MFCC features + SVM for speech emotion classification
git clone https://github.com/Jason-Oleana/Speech-Emotion-Classification.git
cd Speech-Emotion-Classification
pip install -r requirements.txt
https://drive.google.com/drive/folders/1S3j7CkyGWDpjS6OMSGOL0ka_osKff_Vg?usp=sharing
Reference:
- Livingstone SR, Russo FA (2018) The Ryerson Audio-Visual Database of Emotional Speech and Song (RAVDESS): A dynamic, multimodal set of facial and vocal expressions in North American English. PLoS ONE 13(5): e0196391. https://doi.org/10.1371/journal.pone.0196391
my_path = "your path to Ravdess-RawData"
3 emotions = happy, sad, neutral
5 emotions = happy, angry, neutral, sad, and fearful
8 emotions = happy, angry, neutral, sad, fearful, disgust, calm, surprised
The emotion sets were selected based on the two-dimensional space of arousal and valence.
‘Happy’ was selected as it falls in the highest range of both arousal and positive valence.
In contrast, ‘sad’ was selected as it falls in the lowest range of arousal and the highest range of negative valence.
‘Neutral’ was selected as this emotion is balanced between happy and sad in a two-dimensional space
of arousal and valence. For the second set, five emotions were selected for
evaluation: happy, angry, neutral, sad, and fearful.
Mel frequency cepstral coefficients are the most widely used speech feature for SER.
Mel Frequency Cepstral Coefficients are derived from the cepstrum, which is the inverse spectral transform of the logarithm of the spectrum.
They concisely describe the overall shape of a spectral envelope
A noticeable result was in the emotions that achieved the lowest performance: happy, disgust, sadness, and anger.
These emotions were the most difficult to distinguish for both the Log-Gabor conditions and the MFCC conditions.
A reason for the lower performance could be that disgust, anger, and sadness fall under the unpleasant range of valence.
According to research on the vocal communication of emotion conducted by Scherer (2003), emotions with a similar valence are often confused with one another, and can therefore be harder for a machine learning algorithm to classify.
A limitation of this research is that the dataset consisted of acted emotions recorded by
professional actors. According to Gupta & Rajput (2007), the stress on various emotions is
not significant when customers express long sentences. In another study on the relationship
between lexical and prosodic emotional cues in English (Mairano, Zovato & Quinci, 2019),
the researchers indicated that speech voiced by professional actors tends to be overacted.

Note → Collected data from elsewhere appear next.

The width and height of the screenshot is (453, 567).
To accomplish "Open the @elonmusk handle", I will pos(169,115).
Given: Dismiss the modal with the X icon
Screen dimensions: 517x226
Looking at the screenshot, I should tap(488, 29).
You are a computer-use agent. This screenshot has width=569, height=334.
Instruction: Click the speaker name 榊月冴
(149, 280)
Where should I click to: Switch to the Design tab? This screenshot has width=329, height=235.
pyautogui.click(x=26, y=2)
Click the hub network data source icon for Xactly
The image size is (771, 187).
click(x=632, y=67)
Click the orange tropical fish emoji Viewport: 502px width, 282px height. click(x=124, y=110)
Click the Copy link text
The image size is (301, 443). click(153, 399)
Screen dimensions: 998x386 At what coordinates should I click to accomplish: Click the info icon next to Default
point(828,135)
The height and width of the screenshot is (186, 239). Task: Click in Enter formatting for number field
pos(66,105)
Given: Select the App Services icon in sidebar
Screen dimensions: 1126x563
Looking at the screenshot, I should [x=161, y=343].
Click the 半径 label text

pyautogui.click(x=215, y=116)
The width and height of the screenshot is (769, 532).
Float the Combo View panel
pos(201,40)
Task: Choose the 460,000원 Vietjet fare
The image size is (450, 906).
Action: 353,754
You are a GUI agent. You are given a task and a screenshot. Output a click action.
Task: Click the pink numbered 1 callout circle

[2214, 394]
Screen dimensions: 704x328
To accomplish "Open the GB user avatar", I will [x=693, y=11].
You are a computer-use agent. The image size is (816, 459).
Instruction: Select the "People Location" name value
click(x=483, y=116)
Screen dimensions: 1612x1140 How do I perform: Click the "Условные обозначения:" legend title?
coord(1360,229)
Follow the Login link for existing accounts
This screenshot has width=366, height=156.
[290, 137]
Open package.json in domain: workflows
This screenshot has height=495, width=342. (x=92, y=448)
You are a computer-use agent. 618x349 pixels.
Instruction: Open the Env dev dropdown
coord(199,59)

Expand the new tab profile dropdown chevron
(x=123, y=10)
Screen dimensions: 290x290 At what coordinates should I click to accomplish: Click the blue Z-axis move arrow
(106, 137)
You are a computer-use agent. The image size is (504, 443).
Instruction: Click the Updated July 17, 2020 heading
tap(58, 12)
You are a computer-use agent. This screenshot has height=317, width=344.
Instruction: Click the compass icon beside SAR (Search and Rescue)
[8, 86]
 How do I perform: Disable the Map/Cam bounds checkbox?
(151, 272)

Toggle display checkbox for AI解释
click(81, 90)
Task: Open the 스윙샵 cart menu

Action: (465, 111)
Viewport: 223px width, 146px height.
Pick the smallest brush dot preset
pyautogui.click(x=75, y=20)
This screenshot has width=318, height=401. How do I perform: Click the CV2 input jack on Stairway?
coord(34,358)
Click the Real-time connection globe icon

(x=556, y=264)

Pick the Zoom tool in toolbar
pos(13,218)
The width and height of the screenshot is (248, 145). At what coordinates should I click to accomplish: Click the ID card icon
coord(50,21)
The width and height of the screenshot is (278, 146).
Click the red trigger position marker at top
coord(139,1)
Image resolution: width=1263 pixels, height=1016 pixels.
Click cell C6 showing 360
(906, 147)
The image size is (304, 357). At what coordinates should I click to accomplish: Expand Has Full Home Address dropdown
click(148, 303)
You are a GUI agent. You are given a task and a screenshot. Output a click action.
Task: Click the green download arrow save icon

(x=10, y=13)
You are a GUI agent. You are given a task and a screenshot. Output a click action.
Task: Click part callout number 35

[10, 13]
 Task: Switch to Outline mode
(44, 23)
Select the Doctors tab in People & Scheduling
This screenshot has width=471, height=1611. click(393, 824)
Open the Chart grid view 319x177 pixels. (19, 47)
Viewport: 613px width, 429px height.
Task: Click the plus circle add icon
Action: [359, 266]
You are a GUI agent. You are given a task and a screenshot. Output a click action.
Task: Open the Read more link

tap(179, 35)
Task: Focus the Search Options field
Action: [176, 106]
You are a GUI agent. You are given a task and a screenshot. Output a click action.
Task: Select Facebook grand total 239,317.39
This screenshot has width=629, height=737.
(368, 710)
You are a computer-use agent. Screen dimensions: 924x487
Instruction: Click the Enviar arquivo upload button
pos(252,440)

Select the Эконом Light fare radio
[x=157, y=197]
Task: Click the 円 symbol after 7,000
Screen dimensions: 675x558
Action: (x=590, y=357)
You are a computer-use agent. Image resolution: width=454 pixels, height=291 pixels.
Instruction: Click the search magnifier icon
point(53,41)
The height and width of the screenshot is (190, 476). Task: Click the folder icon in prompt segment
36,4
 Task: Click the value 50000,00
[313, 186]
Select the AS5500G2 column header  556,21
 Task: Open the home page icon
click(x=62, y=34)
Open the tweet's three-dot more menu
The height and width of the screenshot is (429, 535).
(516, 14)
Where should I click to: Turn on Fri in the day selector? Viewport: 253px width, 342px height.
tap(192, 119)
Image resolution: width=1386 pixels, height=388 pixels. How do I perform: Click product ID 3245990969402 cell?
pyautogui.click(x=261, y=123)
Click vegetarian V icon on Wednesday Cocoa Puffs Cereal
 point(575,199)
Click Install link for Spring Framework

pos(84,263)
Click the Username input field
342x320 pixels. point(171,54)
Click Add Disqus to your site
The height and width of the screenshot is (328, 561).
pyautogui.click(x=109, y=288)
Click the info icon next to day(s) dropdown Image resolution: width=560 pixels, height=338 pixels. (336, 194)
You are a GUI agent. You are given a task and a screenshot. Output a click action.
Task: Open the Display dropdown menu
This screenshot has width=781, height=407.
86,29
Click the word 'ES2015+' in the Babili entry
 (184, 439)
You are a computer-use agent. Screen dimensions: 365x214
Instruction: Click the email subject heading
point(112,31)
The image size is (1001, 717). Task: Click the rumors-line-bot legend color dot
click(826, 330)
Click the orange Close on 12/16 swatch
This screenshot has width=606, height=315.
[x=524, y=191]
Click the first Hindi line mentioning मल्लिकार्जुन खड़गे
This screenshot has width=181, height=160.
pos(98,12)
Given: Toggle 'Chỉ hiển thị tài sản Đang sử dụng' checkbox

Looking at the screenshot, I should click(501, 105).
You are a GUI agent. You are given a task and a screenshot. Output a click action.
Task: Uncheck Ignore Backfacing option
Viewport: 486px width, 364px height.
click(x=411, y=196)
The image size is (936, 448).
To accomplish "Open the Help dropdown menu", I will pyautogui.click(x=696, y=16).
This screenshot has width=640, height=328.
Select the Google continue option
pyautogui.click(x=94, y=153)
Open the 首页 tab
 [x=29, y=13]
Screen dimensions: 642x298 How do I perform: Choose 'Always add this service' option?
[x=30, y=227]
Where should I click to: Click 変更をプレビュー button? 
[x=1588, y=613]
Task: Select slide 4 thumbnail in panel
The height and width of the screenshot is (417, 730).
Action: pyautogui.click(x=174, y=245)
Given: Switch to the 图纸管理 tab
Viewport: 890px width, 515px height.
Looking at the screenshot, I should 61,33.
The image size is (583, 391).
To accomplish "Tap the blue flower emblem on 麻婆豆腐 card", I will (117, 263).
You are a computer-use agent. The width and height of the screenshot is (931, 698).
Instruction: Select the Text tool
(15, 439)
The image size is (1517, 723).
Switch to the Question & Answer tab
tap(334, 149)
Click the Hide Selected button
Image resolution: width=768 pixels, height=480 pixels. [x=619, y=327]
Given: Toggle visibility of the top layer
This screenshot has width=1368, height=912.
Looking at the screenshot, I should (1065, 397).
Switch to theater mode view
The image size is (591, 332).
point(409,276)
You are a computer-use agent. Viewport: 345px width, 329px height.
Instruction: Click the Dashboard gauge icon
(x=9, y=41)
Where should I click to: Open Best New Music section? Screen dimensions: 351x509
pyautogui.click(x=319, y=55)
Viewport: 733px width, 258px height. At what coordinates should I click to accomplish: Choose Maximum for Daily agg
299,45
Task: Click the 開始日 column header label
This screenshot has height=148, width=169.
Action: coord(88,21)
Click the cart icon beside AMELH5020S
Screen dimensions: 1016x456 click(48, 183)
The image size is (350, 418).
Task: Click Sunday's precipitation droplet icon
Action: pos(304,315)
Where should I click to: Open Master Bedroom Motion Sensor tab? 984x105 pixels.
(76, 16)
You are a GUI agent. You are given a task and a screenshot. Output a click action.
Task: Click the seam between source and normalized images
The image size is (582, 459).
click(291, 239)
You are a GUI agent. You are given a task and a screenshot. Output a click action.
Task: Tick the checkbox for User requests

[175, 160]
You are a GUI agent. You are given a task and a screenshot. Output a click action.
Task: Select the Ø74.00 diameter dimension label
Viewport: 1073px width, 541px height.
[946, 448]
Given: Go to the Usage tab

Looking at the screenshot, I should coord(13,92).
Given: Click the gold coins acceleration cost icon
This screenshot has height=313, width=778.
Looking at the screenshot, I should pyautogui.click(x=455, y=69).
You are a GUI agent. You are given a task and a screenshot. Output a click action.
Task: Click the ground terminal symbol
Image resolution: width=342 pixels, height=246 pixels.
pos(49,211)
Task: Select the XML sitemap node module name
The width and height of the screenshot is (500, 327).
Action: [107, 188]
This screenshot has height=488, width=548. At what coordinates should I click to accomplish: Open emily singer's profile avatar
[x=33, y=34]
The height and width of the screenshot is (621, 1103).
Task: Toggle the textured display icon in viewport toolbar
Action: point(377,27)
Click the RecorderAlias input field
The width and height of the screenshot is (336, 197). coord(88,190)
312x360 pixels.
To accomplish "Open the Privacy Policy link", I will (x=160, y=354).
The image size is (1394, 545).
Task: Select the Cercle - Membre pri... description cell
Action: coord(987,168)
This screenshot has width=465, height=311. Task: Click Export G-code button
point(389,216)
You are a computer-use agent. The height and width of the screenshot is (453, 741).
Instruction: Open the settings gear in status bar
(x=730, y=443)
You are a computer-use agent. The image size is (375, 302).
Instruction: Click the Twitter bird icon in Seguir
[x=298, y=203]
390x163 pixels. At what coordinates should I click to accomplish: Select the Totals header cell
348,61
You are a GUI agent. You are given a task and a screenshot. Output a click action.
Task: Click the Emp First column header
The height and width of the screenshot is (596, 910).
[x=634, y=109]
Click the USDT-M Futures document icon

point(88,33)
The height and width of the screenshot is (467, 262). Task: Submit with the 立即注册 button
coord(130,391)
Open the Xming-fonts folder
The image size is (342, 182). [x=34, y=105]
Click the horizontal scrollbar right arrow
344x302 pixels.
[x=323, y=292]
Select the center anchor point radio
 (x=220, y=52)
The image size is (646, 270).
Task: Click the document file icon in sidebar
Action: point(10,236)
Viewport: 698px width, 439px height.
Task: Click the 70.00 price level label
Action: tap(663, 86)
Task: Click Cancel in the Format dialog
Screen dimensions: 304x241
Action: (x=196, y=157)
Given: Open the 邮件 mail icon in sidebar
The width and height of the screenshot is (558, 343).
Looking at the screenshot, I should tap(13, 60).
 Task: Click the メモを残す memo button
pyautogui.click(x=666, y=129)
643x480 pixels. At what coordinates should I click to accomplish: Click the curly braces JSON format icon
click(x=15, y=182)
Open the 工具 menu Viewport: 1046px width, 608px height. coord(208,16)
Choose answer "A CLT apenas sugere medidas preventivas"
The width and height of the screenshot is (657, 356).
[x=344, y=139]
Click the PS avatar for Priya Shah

For this reason, acted emotions do not correspond to the natural flows found in spontaneous
speech (Scherer, 2013). Furthermore, a multimodel algorithm could be proposed in order
to handle acoustic features and converting speech to text for sentiment analysis from real
conversation. A combination of acoustic features and sentiment analysis from text could increase the
accuracy of speech emotion classification algorithms.